[TM Technical Report]
Data Backup and Disaster Recovery
[Authors: Shawn Lee]
Strengths of the GAE datastore
Disasters that can affect the GAE datastore
Limitations of the datastore admin
Implementing an incremental backup
Retrieving recently modified courses via logs
Downloading all data within a course using remote api
Automatically schedule downloads using scheduled tasks
Data backup is important as TEAMMATES contains a large amount of user data. In the event of a disaster, we must be able to recover all lost user data. Data backup is also useful in the event where we decide the migrate the data to a new host.
In this report, we will:
TEAMMATES is hosted on the Google App Engine (GAE). Thus, all user data is stored on the GAE datastore. The GAE datastore is a high replication storage system, which means data is stored and replicated on more than 1 data server.
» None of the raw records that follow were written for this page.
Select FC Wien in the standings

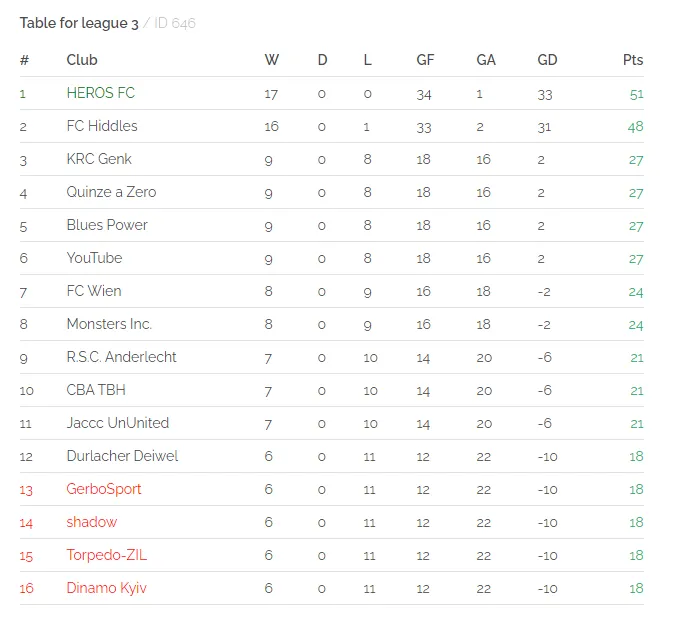[94, 291]
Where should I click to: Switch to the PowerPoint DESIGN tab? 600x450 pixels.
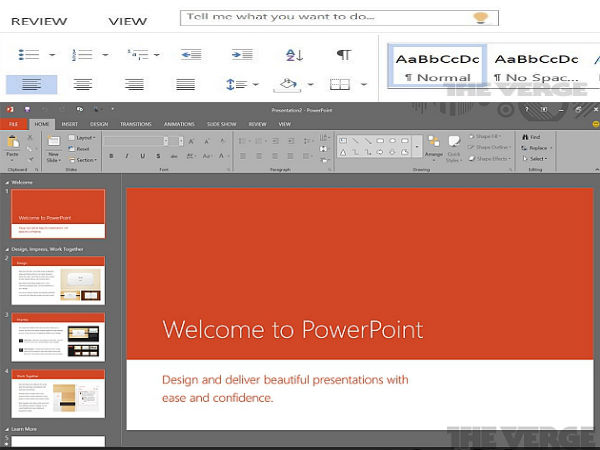tap(98, 124)
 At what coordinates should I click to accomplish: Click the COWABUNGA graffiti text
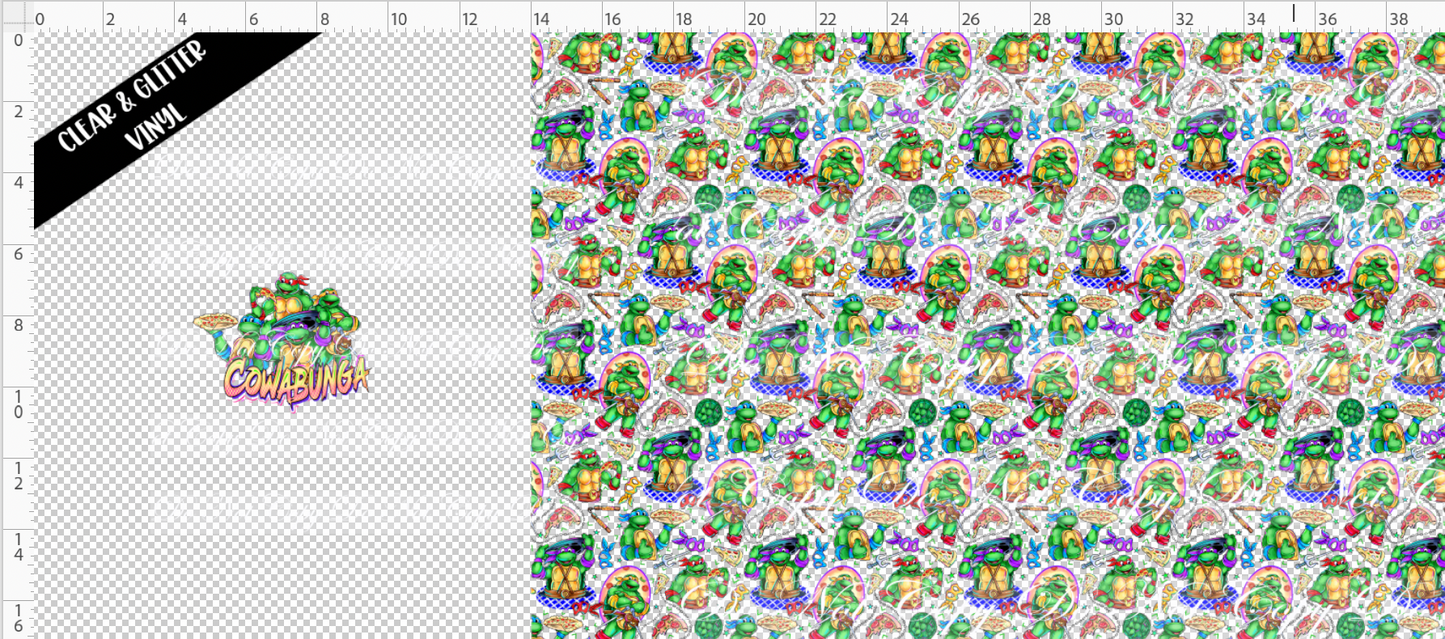297,377

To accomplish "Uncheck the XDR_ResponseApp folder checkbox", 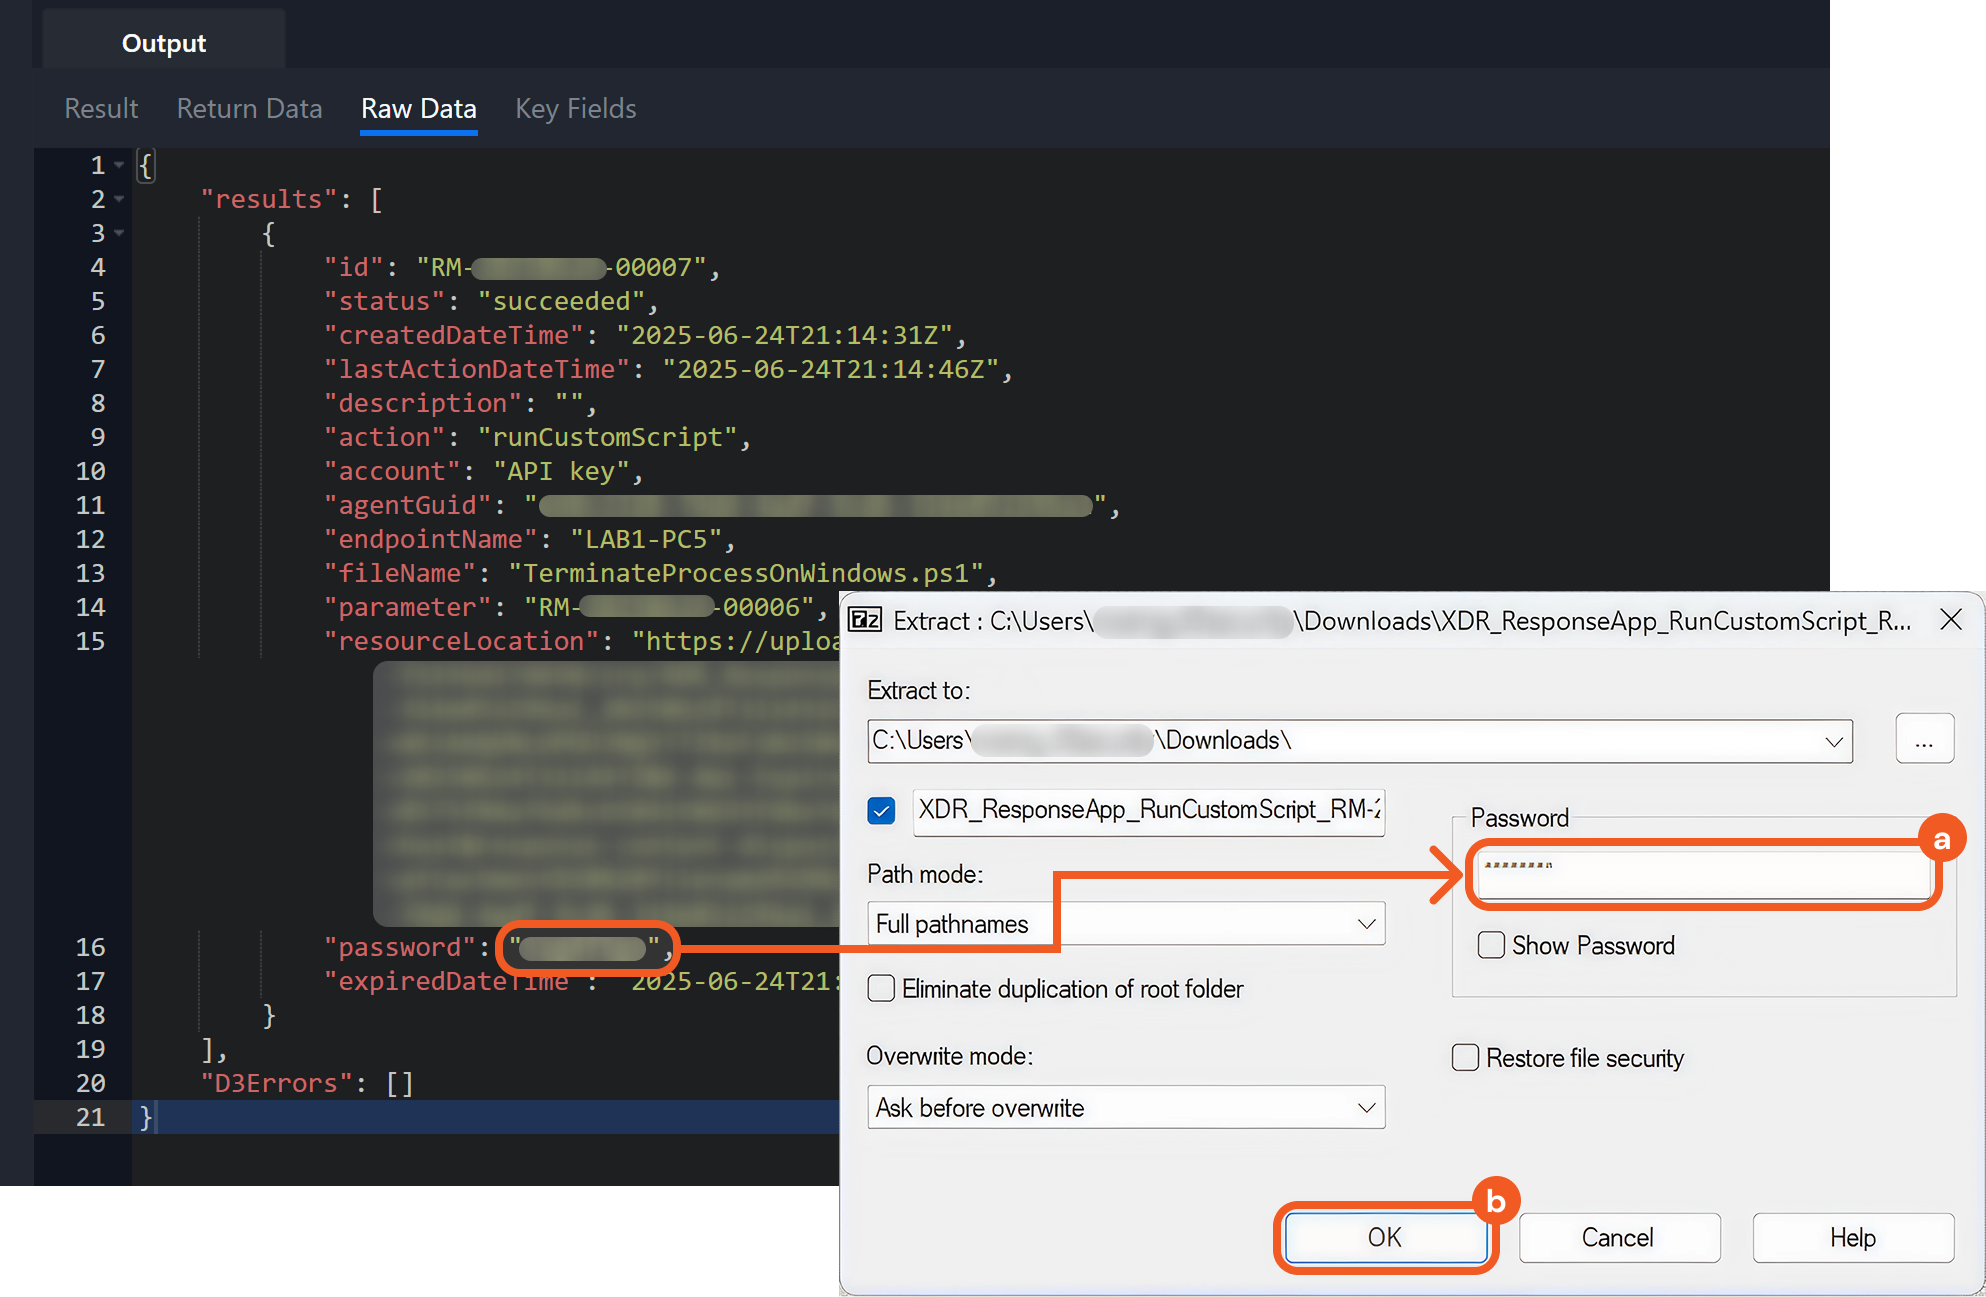I will click(x=881, y=810).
The high replication datastore provides a large amount of redundancy and fault tolerance. If a single datastore suffers a power outage or an external attack, no data will be lost as there will be at least one other datastore containing the same data. Hence, each replica datastore serves as a form of backup for the user data.
Hence, the GAE datastore guarantees some form of disaster recovery.
While the GAE datastore is resilient against problems that targets a single datastore, it is still vulnerable to problems which affect the datastore globally. These problems include:
These problems occurs with a low probability, but in the event it does occur, it will cause large scale damage to TEAMMATES. Thus, it is important we take measures to ensure we always have data backup to restore any lost data.
The GAE provides an interface known as “Datastore admin”, which allows administrators to view and perform operations on any data stored within the datastore. This includes an option to perform data backup.
This method is simple as the backup will be performed on all entities automatically. The backup can also be made to perform on regular intervals via a cron job, which is a GAE feature that allows an application to perform tasks based on a schedule. This allows us to keep regular backups of all the data in the datastore.
The datastore admin can be found under the data section (circled in red).
While the datastore admin is easy to use, it is also has many limitations:
The datastore admin only offers an internal backup, which means any data backup can only be transferred within the app engine. This backup can only be used to restore data to an application, or migrate data to another application within the GAE. This is undesirable as we will be unable to migrate the data to another host other than the GAE as there is no option to export the data.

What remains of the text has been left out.